◆ The task ◆
Give back exactly the lines of the entries below from the line with "Task: Click the Bing.url file icon" to the line with "Given: Type in", inclusive, and only those.

Stored records
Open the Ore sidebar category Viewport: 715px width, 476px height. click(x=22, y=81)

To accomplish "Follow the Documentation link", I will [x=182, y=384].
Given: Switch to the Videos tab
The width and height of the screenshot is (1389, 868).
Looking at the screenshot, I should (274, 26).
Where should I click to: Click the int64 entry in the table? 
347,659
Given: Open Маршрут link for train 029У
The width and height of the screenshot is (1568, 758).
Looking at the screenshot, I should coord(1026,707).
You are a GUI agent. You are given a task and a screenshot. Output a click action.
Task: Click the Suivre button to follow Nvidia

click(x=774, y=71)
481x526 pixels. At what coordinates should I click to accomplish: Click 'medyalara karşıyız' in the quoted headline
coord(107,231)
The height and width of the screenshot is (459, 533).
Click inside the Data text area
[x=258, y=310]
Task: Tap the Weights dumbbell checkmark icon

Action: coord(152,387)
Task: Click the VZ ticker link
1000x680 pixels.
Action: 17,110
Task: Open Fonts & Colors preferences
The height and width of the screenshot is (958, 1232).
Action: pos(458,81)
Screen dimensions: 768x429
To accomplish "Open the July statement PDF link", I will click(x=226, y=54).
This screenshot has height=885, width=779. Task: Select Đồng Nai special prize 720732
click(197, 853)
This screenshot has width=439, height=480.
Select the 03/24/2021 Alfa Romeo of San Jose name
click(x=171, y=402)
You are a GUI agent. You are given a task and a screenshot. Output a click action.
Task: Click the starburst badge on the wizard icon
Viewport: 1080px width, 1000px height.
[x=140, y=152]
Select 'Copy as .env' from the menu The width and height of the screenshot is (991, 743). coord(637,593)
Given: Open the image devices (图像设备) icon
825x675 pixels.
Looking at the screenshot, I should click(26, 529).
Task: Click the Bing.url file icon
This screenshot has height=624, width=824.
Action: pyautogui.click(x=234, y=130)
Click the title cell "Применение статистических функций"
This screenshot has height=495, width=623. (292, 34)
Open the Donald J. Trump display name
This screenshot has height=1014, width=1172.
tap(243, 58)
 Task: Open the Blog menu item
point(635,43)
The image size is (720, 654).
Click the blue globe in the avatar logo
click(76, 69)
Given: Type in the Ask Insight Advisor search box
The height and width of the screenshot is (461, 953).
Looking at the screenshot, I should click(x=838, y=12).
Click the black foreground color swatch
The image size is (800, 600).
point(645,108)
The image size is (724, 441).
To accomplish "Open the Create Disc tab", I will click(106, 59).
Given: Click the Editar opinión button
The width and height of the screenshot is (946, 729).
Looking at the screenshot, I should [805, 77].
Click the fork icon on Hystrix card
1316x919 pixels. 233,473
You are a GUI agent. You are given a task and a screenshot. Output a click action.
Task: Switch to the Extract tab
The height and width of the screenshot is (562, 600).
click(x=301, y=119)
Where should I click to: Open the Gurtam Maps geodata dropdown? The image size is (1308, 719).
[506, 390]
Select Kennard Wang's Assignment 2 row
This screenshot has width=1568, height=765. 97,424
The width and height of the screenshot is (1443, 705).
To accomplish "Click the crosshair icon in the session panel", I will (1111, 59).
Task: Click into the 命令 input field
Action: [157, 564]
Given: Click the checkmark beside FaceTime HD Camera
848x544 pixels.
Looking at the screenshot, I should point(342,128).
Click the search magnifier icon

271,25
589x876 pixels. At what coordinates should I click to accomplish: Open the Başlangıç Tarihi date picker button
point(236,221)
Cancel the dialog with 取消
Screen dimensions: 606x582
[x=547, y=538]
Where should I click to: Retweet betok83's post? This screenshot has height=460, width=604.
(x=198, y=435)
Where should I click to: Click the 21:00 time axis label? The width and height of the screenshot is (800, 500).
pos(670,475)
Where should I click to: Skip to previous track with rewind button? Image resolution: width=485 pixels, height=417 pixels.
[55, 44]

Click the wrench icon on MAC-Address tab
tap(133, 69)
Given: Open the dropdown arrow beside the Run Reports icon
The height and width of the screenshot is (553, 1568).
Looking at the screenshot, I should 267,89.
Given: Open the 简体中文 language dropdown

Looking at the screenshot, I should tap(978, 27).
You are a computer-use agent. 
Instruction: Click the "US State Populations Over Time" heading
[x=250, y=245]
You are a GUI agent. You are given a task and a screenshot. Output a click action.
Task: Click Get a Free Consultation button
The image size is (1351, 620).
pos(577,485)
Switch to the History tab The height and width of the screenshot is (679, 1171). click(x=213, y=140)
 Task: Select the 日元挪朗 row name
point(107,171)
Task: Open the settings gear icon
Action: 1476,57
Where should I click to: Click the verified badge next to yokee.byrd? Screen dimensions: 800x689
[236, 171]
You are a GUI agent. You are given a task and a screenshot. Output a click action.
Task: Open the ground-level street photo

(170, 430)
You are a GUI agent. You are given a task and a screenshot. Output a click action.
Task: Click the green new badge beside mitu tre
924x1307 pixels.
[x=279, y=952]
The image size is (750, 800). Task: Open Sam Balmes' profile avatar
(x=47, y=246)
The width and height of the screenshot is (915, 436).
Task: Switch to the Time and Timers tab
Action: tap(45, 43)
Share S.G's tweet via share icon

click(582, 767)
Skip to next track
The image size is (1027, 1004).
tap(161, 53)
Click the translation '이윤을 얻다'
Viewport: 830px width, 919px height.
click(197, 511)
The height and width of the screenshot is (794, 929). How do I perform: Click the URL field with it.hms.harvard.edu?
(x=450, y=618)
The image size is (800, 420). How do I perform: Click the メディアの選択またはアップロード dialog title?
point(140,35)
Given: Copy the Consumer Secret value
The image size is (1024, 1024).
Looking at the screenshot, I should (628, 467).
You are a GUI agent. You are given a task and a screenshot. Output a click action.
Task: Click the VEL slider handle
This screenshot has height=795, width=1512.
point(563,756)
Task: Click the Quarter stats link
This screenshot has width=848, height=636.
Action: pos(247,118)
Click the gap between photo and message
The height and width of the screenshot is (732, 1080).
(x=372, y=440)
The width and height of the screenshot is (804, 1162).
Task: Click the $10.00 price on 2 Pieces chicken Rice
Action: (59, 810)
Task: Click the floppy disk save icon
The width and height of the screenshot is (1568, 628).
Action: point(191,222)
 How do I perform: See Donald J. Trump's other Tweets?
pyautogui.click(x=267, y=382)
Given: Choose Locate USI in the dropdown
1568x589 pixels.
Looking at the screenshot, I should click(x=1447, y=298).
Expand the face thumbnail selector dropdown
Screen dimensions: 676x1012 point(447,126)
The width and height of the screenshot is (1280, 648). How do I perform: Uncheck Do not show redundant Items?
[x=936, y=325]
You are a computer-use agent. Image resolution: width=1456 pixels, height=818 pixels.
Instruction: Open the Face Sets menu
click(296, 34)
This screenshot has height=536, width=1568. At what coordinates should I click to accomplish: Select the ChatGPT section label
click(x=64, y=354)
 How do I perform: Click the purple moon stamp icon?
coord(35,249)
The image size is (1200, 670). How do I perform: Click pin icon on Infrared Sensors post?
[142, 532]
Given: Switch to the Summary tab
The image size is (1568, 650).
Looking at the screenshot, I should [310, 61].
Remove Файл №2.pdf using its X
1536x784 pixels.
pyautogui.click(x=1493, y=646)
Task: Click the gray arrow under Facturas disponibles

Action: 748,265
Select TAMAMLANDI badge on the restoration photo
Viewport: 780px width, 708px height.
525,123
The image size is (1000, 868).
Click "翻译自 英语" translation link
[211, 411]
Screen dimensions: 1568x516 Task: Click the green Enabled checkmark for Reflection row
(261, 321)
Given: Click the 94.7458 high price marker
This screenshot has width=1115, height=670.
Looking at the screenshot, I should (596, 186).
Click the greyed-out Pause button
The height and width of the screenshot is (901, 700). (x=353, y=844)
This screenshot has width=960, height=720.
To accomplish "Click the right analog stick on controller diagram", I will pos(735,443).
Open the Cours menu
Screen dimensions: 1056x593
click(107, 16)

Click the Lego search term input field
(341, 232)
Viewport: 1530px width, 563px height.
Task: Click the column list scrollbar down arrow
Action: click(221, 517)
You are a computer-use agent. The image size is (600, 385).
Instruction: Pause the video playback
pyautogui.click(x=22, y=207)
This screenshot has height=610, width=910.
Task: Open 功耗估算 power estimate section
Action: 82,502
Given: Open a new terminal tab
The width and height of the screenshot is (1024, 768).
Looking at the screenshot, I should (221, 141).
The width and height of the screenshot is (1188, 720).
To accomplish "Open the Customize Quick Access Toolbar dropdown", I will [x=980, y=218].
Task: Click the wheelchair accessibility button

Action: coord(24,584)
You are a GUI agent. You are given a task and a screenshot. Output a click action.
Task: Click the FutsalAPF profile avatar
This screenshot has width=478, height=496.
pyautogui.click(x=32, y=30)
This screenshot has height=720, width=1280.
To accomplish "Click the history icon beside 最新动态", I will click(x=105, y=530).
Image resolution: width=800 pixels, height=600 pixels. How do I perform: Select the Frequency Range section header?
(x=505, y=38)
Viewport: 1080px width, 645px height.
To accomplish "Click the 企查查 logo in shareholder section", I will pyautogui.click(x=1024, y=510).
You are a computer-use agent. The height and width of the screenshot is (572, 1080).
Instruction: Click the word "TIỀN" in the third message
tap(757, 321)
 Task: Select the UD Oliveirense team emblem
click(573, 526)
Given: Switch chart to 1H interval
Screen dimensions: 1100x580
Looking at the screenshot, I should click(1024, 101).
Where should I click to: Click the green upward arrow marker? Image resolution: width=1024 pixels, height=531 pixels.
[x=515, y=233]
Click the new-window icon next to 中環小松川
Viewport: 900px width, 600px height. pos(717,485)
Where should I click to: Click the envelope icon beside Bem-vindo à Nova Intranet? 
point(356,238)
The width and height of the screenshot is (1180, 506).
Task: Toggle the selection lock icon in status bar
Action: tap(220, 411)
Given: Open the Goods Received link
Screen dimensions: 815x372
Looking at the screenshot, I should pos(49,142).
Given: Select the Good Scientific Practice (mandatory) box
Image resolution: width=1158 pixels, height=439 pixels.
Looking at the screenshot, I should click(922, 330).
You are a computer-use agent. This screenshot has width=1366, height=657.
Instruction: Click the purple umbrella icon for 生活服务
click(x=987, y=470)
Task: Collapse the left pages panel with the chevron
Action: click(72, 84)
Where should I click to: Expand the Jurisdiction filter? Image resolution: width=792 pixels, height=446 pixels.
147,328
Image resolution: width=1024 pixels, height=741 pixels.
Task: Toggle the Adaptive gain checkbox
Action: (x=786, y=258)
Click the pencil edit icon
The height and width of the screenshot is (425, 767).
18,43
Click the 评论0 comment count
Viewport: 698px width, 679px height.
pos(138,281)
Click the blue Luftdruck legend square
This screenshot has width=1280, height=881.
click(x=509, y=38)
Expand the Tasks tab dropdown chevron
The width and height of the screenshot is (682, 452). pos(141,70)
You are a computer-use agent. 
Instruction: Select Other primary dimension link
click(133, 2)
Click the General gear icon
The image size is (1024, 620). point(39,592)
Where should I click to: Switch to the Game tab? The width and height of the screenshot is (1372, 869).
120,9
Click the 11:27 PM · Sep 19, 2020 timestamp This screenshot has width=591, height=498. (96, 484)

◆ Reply ◆
Task: Click the Bing.url file icon
This screenshot has height=624, width=824.
Action: pyautogui.click(x=234, y=130)
Click the title cell "Применение статистических функций"
This screenshot has height=495, width=623. (292, 34)
Open the Donald J. Trump display name
This screenshot has height=1014, width=1172.
tap(243, 58)
 Task: Open the Blog menu item
point(635,43)
The image size is (720, 654).
Click the blue globe in the avatar logo
click(76, 69)
Given: Type in the Ask Insight Advisor search box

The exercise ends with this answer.